Mas permite-me, Mestre, recordar a bucólica Belém, ou seria Nazaré? Com seu casario baixo e sua população pacata. Havia, em muitos outros lugares do mundo, palácios com salas revestidas de ouro e paredes de jade, famílias de "iniciados" nas doutrinas secretas, que poderiam receber-te em seus seios, mas preferiste o nascimento pobre, numa simbólica estribaria, cercado por pastores e animais, embora não tenha faltado um coro de anjos, cantando a glória do Pai altíssimo, que te enviou para uma missão.
A tua educação simples, a única que estava ao alcance de uma família pobre, e o teu crescimento, foram envolvidos pela magia do pensamento popular, contudo, quero encontrar-te já homem feito, emancipado.
Depois do batismo nas águas do rio Jordão, iniciaste a mais linda jornada de amor, que os homens da Terra jamais viram.
Bastava um olhar, um gesto, uma palavra, para que doenças se curassem, espíritos malfeitores abandonassem suas vítimas. Quantos se transformaram com seus discursos. Quantos tiveram curadas a sua cegueira moral, a lepra que lhes gangrenava a pele e a alma...
Dois mil anos, Rabi, Dois mil anos se passaram quando eu te ouvi pela primeira vez e no decorrer deste período tão longo, lá a trás, na esteira do tempo, em alguma esquina do passado, fui pregador, sacerdote, ministro da tua palavra, vergastando com o teu Evangelho a conduta alheia, sem aplicar a mim mesmo um só til, uma só vírgula.

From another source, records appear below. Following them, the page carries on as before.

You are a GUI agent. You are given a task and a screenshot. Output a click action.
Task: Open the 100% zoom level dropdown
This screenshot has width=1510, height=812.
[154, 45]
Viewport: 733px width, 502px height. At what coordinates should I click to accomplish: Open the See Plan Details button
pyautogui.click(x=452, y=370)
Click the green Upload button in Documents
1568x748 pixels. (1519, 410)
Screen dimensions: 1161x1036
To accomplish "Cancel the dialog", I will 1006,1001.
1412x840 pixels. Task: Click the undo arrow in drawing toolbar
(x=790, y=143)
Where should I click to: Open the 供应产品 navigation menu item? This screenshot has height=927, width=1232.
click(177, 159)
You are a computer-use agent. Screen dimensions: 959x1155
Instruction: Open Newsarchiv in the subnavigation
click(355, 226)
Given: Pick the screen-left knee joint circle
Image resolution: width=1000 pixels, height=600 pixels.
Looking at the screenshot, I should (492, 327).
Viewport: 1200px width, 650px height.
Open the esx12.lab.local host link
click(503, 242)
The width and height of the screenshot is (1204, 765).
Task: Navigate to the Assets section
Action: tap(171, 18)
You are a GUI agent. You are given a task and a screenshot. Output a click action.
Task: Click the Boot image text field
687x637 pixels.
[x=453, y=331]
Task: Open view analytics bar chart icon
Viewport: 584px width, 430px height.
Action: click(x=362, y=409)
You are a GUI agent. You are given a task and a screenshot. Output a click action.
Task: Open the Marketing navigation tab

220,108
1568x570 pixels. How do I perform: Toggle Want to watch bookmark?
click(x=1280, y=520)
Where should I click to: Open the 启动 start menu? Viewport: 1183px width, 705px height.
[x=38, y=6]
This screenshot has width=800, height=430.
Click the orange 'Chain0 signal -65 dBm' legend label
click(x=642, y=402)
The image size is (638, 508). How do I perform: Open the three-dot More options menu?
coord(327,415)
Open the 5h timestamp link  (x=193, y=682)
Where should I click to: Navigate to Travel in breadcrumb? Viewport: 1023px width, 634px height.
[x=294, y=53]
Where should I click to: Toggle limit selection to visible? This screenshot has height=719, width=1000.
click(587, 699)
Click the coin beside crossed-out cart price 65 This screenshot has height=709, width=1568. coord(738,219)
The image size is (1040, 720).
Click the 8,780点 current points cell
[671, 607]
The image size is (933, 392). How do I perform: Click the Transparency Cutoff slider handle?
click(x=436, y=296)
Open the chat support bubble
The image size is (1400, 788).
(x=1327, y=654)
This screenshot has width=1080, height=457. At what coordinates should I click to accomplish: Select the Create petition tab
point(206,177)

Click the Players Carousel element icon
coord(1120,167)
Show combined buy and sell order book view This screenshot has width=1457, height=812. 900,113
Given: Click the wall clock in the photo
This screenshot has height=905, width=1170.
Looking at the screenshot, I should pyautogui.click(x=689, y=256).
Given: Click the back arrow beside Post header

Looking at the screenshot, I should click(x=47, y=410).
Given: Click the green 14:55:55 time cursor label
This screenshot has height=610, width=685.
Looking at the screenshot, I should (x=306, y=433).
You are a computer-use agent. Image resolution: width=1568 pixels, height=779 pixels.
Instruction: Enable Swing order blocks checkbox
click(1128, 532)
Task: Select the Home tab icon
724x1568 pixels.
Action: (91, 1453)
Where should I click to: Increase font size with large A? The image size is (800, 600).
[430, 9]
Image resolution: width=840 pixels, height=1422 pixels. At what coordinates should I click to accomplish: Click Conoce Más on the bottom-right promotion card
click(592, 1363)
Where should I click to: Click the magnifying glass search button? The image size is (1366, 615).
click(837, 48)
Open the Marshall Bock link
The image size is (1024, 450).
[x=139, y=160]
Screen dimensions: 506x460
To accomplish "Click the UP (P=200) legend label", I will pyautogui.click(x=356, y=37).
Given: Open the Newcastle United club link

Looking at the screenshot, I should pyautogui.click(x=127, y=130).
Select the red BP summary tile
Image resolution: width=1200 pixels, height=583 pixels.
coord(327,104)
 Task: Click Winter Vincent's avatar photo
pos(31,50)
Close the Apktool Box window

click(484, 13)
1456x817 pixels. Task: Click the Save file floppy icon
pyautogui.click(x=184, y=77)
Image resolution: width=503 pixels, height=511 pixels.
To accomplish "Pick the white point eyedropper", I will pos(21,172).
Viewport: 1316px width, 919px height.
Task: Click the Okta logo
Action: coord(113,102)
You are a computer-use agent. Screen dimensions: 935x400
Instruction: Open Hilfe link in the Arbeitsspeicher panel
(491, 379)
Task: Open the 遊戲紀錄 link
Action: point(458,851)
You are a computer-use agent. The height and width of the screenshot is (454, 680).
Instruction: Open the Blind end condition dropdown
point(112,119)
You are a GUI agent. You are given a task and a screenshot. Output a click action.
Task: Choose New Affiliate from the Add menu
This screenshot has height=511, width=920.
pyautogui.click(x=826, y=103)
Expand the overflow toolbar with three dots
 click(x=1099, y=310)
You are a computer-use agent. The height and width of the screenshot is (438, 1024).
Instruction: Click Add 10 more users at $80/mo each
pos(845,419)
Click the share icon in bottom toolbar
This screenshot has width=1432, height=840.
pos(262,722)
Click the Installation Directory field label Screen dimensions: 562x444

Quantas lágrimas vertidas nesta caminhada! Quanto sangue! Quantas vezes ascendi a fogueira da intolerância, queimando corpos para salvar almas. Quantas criaturas encerrei em conventos, em mosteiros, para tranqüilidade dos interesses dos pais, sem perguntar se desejavam a vida monástica.
Onde coloquei todos estes ensinamentos? Onde me escondi quando te crucificaram? O que fiz deste mandamento de luz que me outorgava a emancipação do erro e do medo?
Hoje me fiz espírita e através de Allan Kardec entendi melhor a vida. Sei que sou imortal e serei perfeito um dia. Compreendo melhor tudo aquilo que ensinaste, e que um dia serei uno contigo, como tu és com o Pai.
Ainda tenho nos olhos muitos escamas de ignorância que me impedem uma melhor visão do mundo. Contudo, hoje o amo, Rabi com todo o meu coração e sei que me amas. Não vendo nem compro indulgências, mas, ofereço um pouquinho de mim mesmo para o meu próximo.